Blog Information

Photo Policy

All content on this Website (Voss Home Bakery), including all images and text, is protected by the United States and international copyright laws. All rights reserved.

You may view and print any content displayed on the Website for personal, non-commercial use, provided that all copyright and attribution notices remain intact. You agree not to reproduce, publish, transmit, distribute, sell, license, modify, or create derivative content from this Website or any part of it, without prior written consent from Voss Home Bakery.

You have my permission to use a link to my Website from your website. You may use one photo or excerpt from any post, with a mandatory link back to the post on my Website where it originated. I do not allow re-posting an entire recipe or more than one paragraph of a post, using photos without linking back, or presenting any of our content as your own. Any distribution of content from Voss Home Bakery beyond what is described herein constitutes copyright infringement.

For questions regarding recipe citations or photo policy, contact

Recipe Sources

Since I have just started this blog, a lot of my recipes have been passed down from family members or inspired by some of my childhood favorite foods. The recipe source or original author is not always known. Also, a lot of recipes can be very similar.

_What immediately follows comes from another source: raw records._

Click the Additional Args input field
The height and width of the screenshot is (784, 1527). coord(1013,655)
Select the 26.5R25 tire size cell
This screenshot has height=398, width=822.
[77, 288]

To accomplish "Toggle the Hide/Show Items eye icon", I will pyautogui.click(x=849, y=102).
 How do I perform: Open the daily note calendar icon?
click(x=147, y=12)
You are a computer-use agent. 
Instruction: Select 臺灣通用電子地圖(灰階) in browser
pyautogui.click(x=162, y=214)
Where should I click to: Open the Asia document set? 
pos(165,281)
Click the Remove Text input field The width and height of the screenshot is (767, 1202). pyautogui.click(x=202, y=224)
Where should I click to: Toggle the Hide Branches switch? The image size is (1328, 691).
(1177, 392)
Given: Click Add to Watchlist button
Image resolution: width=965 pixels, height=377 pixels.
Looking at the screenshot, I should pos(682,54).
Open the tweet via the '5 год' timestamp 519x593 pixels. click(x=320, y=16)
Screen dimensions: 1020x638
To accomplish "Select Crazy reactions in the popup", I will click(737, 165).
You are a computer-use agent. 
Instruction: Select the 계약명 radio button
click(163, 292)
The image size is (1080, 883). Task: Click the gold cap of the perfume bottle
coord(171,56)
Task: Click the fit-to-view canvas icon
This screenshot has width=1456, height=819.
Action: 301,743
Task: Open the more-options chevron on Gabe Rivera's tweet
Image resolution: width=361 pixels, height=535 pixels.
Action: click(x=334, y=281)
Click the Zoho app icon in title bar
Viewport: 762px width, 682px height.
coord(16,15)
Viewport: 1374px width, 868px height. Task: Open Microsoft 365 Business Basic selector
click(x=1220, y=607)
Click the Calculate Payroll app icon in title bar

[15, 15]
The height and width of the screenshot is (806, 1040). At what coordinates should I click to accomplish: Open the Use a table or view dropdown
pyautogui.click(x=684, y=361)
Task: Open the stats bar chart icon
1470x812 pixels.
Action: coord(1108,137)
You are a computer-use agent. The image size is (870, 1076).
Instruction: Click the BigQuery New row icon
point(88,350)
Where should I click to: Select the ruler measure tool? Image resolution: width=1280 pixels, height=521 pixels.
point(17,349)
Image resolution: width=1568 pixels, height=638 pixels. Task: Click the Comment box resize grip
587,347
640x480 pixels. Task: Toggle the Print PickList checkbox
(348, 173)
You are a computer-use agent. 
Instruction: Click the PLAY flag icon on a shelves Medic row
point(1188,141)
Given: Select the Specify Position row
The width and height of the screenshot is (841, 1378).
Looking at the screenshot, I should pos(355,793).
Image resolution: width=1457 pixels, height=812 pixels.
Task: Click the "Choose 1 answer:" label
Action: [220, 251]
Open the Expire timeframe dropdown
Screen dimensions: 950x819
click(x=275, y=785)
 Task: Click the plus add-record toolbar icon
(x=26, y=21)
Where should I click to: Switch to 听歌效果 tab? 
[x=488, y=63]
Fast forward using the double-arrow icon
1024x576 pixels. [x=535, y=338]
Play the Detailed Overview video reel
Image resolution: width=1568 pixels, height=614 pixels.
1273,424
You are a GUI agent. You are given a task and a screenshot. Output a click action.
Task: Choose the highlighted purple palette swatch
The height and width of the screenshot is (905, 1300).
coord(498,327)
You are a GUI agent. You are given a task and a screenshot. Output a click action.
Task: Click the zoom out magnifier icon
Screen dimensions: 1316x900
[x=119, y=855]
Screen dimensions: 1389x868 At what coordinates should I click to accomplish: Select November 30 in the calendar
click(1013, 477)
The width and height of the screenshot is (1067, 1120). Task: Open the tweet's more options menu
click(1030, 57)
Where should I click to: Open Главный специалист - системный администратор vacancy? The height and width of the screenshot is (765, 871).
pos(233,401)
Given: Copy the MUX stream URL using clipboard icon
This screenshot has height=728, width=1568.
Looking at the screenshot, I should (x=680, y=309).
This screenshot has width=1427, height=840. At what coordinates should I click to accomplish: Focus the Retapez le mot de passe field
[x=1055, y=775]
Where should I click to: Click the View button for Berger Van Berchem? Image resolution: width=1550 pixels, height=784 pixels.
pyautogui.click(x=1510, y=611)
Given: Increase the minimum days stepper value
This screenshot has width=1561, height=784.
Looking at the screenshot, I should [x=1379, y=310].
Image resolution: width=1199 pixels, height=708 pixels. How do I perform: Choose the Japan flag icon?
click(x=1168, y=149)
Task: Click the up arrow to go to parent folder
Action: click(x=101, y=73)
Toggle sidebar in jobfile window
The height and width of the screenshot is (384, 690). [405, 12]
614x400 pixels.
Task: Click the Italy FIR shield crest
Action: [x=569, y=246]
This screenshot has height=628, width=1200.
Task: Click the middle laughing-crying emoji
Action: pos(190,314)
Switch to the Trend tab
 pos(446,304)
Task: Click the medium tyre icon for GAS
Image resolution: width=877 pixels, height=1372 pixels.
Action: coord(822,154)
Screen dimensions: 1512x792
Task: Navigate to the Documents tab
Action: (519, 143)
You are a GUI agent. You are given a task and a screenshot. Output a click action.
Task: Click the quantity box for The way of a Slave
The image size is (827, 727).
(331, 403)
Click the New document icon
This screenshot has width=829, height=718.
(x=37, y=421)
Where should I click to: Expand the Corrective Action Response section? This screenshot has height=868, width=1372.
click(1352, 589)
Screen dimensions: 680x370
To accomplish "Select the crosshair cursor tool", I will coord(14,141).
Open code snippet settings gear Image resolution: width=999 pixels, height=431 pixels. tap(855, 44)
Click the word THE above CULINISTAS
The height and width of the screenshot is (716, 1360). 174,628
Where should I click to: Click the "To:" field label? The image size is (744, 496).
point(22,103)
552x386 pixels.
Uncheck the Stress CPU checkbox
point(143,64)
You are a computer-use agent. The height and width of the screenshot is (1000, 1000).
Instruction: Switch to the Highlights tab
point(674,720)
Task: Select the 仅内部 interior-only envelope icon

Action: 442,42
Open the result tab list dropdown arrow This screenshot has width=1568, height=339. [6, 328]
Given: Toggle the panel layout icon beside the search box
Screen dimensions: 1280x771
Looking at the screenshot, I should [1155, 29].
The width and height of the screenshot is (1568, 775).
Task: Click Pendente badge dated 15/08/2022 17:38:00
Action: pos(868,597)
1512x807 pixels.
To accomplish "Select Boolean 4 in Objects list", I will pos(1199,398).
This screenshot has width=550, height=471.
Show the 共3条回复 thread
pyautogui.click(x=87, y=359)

For example, there are 90 million search results when you Google “rice cereal treats” and some of the recipe ingredients and proportions are probably identical.

Recipes posted on Voss Home Bakery will cite the recipe source when known. Whether the recipe is original, inspired, or adapted from another recipe, it will be cited. I’m sure I don’t cite correctly all the time, but I do my best to give credit. I will be following the definitions outlined by David Lebovitz.

Adapted from = modifying someone else’s recipe, but it resembles the original

Inspired by = strongly influenced by someone else’s recipe, but the recipe changed quite a bit

Recipe Posts

If you have spent any time looking for recipes online, you know that recipe posts are long. One TV actress said “Why do all online recipes have endless pages of the chef’s whole life story about the recipe and then on the 12th page is the actual recipe? I just want the recipe! I don’t need the Modern Love essay on how you came up with it!”

Food blogs are long for a reason. All the text leading up to a recipe gives Google information that the recipe author has expertise and the recipe is well tested. It helps to rank the recipe on Google so that it can be seen. If an author is making money on their blog (maybe someday!) they need the reader to spend time on their blog post in order to earn some advertising revenue. It is a small inconvenience for free content and many blogs have a “jump to recipe” button.

All that being said, I try to find a happy medium here at Voss Home Bakery. I will post the recipe card near the top of the blog post, with recipe notes and tips and tricks underneath. The recipe notes are provided to point out useful information for the recipe, and I hope you read them, but I also understand some readers just want the recipe itself.

I also find it extremely useful to measure out ingredients by weight, especially dry ingredients. Once you measure this way, you will never go back. It helps to ensure your recipe is the same every time since measurements can differ (especially measuring flour). Therefore, I try to provide weight in grams (g) in my recipe posts, however not all ingredients will have weights listed. There will be some variation from scale to scale (if not well calibrated), therefore it is a good idea to measure by volume and weight before relying solely on the weight measurement. King Arthur Baking Company also has a great ingredient weight chart that is super helpful.